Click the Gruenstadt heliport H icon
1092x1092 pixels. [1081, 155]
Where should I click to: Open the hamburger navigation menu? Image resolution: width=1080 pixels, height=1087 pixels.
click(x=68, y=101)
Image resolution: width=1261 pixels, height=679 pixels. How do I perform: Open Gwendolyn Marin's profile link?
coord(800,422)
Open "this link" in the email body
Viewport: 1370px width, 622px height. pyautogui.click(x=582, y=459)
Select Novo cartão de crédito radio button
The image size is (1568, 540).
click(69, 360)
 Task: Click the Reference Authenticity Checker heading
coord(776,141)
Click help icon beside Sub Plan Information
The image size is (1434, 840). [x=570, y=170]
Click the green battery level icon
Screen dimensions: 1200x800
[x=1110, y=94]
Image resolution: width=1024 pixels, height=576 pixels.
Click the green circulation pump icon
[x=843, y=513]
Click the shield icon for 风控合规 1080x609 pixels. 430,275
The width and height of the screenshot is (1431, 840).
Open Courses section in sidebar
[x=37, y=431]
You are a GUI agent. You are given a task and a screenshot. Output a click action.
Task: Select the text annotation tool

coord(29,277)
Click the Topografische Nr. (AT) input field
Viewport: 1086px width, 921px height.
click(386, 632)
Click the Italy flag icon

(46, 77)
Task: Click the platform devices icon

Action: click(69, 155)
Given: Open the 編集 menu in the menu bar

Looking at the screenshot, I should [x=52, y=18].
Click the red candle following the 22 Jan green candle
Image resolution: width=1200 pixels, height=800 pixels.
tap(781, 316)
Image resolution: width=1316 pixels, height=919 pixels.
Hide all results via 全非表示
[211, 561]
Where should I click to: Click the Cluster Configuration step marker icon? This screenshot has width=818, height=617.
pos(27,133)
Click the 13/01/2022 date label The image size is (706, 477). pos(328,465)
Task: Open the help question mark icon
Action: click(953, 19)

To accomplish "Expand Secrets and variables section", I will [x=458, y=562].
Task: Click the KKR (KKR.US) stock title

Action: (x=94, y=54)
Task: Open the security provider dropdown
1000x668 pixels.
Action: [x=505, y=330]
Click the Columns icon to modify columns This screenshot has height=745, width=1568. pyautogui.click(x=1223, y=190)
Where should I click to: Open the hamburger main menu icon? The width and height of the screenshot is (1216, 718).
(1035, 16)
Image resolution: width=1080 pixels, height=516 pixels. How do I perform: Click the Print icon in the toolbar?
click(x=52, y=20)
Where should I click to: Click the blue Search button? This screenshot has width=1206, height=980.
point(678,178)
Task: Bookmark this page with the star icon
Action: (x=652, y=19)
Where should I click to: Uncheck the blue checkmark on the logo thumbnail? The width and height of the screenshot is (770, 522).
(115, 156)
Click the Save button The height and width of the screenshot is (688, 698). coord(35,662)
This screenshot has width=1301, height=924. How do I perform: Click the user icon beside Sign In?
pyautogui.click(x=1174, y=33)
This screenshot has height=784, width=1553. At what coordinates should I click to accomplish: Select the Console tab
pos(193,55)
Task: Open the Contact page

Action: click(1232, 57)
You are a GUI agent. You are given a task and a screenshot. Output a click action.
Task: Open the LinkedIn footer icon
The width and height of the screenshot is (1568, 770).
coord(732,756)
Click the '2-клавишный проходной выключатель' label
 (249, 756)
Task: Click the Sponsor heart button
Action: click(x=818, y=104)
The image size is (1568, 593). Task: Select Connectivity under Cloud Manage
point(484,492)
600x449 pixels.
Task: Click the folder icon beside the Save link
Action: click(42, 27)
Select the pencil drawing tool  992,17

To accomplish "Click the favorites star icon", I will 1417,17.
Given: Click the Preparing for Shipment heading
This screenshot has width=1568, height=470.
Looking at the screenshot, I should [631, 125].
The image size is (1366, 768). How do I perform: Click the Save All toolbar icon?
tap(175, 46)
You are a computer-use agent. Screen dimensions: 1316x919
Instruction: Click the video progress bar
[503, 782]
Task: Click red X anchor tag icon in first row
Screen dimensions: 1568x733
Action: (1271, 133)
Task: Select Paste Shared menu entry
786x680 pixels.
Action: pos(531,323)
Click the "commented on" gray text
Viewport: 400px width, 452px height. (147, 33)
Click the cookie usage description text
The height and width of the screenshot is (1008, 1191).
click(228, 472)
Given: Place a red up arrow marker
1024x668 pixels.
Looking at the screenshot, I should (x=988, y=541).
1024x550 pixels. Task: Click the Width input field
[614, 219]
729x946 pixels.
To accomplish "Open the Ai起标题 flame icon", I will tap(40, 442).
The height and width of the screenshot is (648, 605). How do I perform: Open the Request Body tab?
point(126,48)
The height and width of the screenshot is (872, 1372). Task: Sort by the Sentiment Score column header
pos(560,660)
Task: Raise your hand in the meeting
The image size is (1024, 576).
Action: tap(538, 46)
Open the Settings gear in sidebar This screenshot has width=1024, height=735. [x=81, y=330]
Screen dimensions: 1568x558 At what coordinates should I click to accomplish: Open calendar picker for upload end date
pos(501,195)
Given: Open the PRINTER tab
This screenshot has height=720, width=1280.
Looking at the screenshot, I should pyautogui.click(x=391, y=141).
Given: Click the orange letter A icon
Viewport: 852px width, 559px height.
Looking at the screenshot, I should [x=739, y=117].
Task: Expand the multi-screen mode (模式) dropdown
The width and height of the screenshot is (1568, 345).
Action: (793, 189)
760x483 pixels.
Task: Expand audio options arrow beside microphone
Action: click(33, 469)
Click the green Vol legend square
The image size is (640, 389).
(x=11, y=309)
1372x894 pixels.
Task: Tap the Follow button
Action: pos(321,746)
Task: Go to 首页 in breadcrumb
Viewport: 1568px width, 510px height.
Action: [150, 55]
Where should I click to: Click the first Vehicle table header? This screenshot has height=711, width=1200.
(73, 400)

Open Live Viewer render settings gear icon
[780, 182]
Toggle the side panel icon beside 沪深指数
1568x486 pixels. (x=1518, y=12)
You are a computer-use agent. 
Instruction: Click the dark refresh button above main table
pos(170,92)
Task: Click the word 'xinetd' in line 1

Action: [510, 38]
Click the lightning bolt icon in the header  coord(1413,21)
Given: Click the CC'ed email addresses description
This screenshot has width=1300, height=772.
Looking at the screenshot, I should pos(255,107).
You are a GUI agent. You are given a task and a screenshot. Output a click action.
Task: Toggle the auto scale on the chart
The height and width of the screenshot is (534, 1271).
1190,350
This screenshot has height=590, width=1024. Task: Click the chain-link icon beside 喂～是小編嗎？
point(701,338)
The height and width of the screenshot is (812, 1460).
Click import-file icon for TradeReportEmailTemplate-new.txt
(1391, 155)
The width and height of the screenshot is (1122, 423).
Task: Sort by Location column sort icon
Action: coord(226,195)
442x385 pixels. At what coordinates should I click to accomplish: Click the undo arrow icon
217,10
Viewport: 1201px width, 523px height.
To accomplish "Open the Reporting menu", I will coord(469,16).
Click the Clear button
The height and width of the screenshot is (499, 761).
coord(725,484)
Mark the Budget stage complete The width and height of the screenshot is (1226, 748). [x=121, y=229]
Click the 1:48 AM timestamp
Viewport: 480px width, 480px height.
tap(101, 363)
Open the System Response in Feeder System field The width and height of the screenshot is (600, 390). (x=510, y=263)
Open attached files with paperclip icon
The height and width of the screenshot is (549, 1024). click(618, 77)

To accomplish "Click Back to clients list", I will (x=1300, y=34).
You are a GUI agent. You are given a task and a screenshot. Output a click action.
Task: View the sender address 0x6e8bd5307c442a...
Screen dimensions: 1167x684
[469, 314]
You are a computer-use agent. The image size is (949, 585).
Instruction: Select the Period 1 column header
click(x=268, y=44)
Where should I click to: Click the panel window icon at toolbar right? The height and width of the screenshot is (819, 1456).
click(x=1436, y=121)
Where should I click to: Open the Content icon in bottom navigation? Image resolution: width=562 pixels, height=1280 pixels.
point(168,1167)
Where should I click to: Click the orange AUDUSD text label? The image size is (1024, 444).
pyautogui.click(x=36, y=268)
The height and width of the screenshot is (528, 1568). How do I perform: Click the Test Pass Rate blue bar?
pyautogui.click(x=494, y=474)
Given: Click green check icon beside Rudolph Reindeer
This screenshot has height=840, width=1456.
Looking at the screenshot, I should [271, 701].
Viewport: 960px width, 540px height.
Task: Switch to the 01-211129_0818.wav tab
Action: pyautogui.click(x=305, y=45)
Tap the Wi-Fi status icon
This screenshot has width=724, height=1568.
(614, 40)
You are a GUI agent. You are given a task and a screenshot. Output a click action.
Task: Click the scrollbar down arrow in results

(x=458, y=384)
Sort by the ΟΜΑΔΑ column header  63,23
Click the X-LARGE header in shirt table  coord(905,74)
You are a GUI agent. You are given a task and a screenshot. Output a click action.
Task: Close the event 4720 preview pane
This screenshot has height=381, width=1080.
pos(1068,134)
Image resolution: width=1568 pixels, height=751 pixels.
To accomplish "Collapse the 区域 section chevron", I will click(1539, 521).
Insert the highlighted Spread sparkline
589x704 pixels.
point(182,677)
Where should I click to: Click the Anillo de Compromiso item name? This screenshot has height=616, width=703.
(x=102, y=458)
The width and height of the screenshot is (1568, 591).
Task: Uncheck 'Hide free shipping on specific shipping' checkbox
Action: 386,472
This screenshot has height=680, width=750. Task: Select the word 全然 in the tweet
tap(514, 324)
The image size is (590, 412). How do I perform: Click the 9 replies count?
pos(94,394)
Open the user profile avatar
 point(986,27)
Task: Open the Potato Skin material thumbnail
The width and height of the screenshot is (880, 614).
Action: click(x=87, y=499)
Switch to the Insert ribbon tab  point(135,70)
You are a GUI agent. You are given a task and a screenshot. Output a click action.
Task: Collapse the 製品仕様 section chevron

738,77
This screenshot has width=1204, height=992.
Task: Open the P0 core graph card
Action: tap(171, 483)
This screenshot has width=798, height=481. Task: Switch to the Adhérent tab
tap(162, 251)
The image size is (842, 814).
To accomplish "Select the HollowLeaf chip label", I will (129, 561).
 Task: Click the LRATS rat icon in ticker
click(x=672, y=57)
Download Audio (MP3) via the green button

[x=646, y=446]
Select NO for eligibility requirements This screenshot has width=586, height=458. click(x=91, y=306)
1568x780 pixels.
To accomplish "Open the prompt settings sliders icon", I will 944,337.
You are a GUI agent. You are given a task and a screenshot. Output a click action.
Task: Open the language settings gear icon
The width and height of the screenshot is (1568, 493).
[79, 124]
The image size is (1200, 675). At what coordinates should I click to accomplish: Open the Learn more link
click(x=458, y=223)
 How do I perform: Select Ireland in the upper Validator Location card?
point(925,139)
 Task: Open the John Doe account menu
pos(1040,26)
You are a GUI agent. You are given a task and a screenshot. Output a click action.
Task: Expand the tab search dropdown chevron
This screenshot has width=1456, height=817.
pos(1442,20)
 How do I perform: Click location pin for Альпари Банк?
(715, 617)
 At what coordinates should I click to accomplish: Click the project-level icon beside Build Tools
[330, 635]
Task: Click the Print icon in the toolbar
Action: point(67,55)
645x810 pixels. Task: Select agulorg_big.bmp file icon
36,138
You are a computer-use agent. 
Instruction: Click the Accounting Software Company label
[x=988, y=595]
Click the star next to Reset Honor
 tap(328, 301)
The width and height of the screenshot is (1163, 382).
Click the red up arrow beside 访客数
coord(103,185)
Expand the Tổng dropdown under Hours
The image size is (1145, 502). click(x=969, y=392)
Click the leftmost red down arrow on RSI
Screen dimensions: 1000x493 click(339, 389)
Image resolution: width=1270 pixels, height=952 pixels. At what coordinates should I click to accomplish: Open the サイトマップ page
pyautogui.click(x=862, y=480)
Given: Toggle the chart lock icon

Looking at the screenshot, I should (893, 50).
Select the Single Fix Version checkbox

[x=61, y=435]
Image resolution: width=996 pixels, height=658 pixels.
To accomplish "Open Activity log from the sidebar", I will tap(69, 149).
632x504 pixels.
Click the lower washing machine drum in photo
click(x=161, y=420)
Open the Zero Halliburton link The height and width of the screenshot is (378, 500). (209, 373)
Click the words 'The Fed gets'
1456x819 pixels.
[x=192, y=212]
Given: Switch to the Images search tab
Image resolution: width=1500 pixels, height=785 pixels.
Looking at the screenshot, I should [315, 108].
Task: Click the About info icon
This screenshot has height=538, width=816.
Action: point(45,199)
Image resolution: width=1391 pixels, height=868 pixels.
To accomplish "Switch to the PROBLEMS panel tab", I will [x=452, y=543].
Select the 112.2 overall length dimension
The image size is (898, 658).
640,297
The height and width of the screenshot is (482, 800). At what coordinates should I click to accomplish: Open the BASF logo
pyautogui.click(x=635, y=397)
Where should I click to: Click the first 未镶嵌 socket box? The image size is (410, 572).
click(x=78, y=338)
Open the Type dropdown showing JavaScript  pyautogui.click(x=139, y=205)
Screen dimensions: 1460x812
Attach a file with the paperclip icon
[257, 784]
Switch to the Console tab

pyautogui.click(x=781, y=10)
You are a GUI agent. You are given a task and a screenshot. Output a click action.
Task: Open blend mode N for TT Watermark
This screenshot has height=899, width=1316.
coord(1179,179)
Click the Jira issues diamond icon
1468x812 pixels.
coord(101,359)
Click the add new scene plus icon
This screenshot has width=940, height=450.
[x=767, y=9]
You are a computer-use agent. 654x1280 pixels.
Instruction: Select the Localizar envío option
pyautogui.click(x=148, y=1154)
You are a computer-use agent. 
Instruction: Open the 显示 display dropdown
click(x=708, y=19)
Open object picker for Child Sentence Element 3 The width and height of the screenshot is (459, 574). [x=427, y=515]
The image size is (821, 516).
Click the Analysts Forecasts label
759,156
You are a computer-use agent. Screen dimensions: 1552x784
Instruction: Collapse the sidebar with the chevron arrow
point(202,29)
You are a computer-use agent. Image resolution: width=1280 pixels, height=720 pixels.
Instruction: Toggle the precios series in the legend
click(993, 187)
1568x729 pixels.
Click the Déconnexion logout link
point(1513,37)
----
◆ **Goal**:
In the listing above, reproduce the span that begins with the line containing "Where should I click to: Open the Content" and ends with the line containing "pyautogui.click(x=494, y=474)", substituting "yellow" for "orange" and leaving everything else unchanged.

◆ **Answer to this task**:
Where should I click to: Open the Content icon in bottom navigation? Image resolution: width=562 pixels, height=1280 pixels.
point(168,1167)
Where should I click to: Click the yellow AUDUSD text label? The image size is (1024, 444).
pyautogui.click(x=36, y=268)
The height and width of the screenshot is (528, 1568). How do I perform: Click the Test Pass Rate blue bar?
pyautogui.click(x=494, y=474)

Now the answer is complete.